Since charges are equal, we can say that q₁ and q₂ are equal in magnitude.

⇒ q₁ = q₂ = q

∴ Substituting in the formula, we get:

$\rightarrow 0.1 N = 9 \times 10^9 \times \dfrac{q^2}{(50\times 10^{-2})^2}\\\\\\\rightarrow 0.1 N = \dfrac{9}{2500} \times 10^{9+4} \times q^2\\\\\\\rightarrow 0.1 N = 0.0036 \times 10^{13} \times q^2\\\\\\\rightarrow q^2 = \dfrac{0.1}{0.0036} \times 10^{-13}\\\\\\\rightarrow q^2 = 2.78 \times 10^{-12}\\\\\\\boxed{ \rightarrow q = 1.67 \times 10^{-6} C\:\:\: or\:\:\: 1.67 \mu C}$

Coming to the second part of the question,

It is given that the value of dielectric constant is 10.
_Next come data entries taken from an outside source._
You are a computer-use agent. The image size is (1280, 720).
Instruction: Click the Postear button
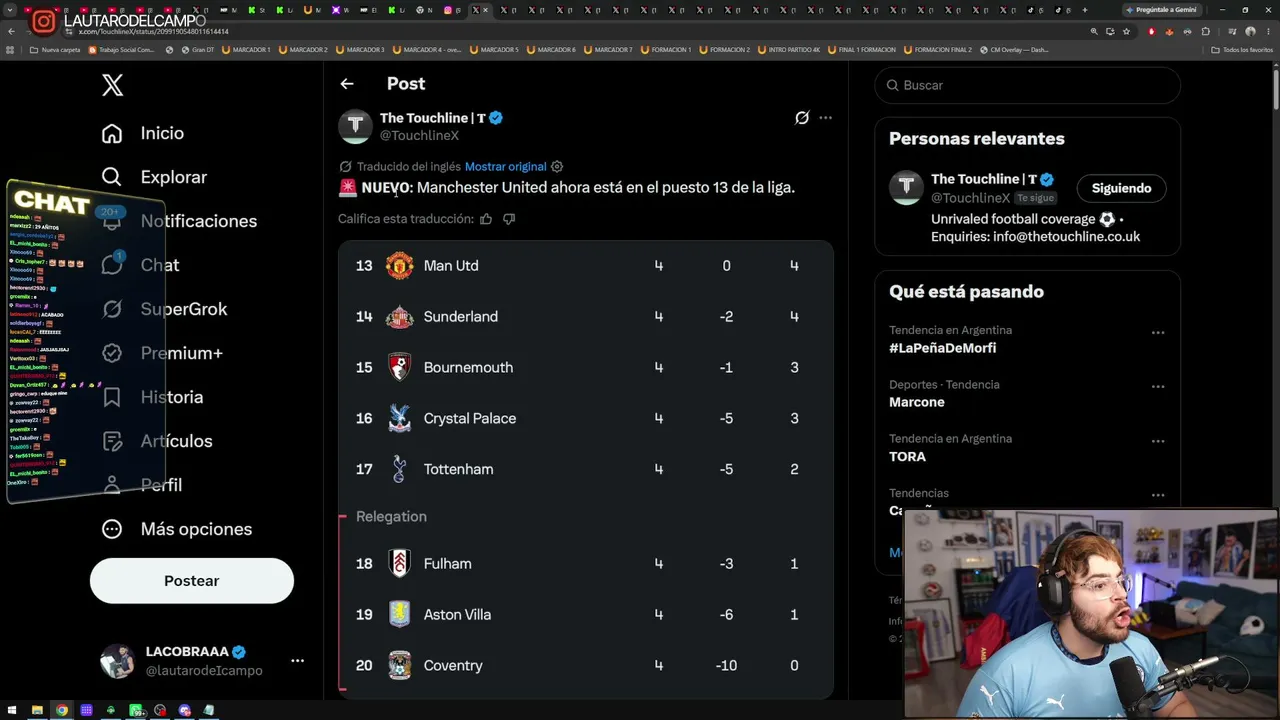pyautogui.click(x=192, y=581)

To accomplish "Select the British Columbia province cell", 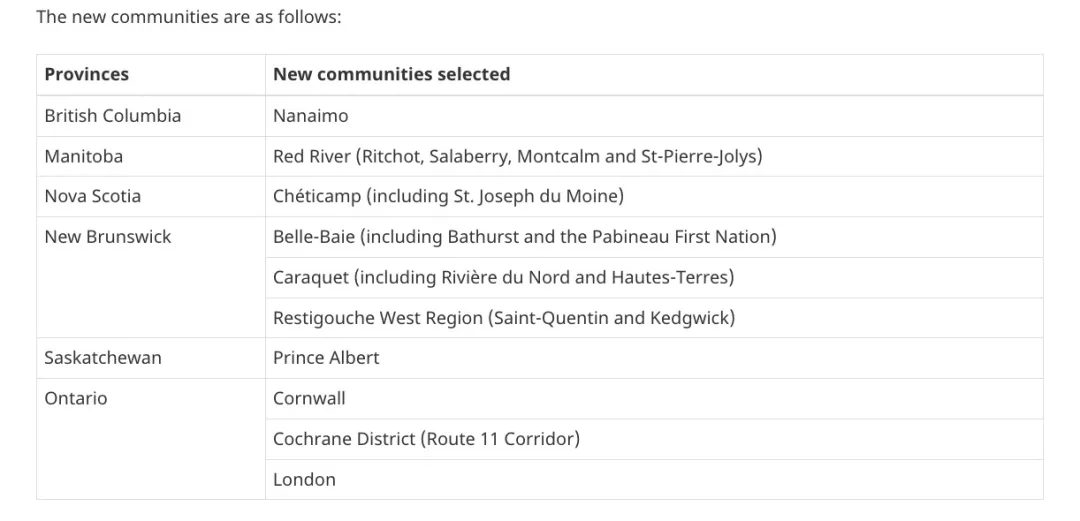I will coord(113,116).
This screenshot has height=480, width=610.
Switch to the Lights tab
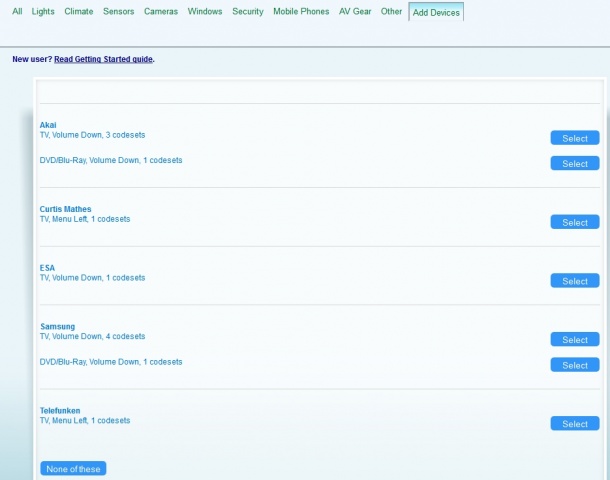(x=43, y=12)
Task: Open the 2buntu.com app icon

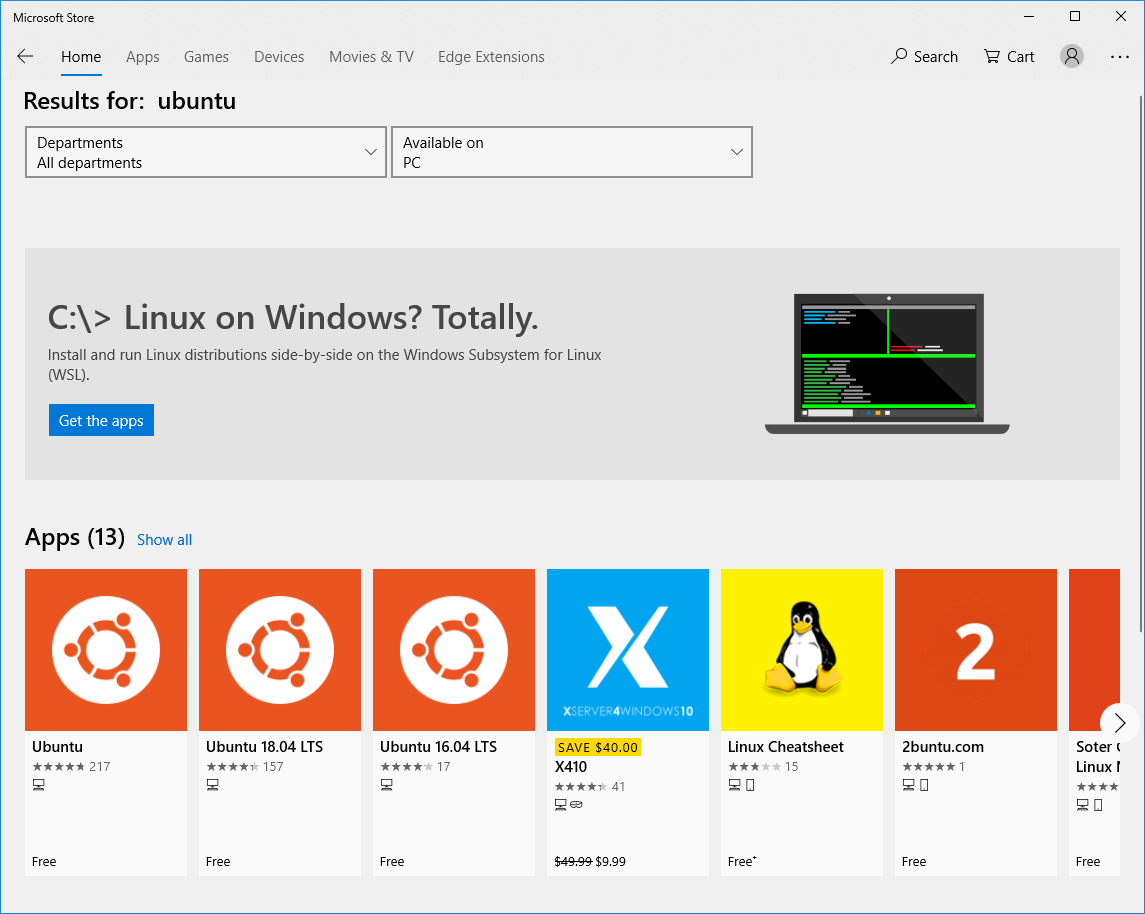Action: [976, 650]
So, the new value of K (Coulomb's Constant) is given as:

→ K' = K / 10

∵ Permittivity becomes 10 times.

Hence applying in the formula we get:

$\rightarrow 0.1 N = \dfrac{K}{10} \times (\dfrac{1.67}{r})^2\\\\\\\rightarrow 0.1 N = 9 \times 10^8 \times \dfrac{2.78}{r^2}\\\\\\\rightarrow r^2 = \dfrac{ 9 \times 10^8 \times 2.78}{0.1}\\\\\\\rightarrow r^2 = 250.2 \times 10^8 \:\:m\\\\\\\boxed{ r = 15.82 \times 10^4\;\:\:m}$

This is the required answer.

Answer 2

Answer:

i) Q1 = Q1 =  Q = 1.67 uC

ii) r = 15.8cm  

Explanation:

As, the magnitude of both charges equal so,  Q1 = Q1 =  Q

r = 50 cm

F = 0.1 N

According to Coulomb’s law  

F = K Q^2/r^2     (in Vaccum)

By putting the value in above equation  and solving for Q, we get  

Q = 1.67 uC

Now, for second part the Coulomb’s law will be  

F = K Q^2/E r^2      

Solving for r,

r = 15.8 cm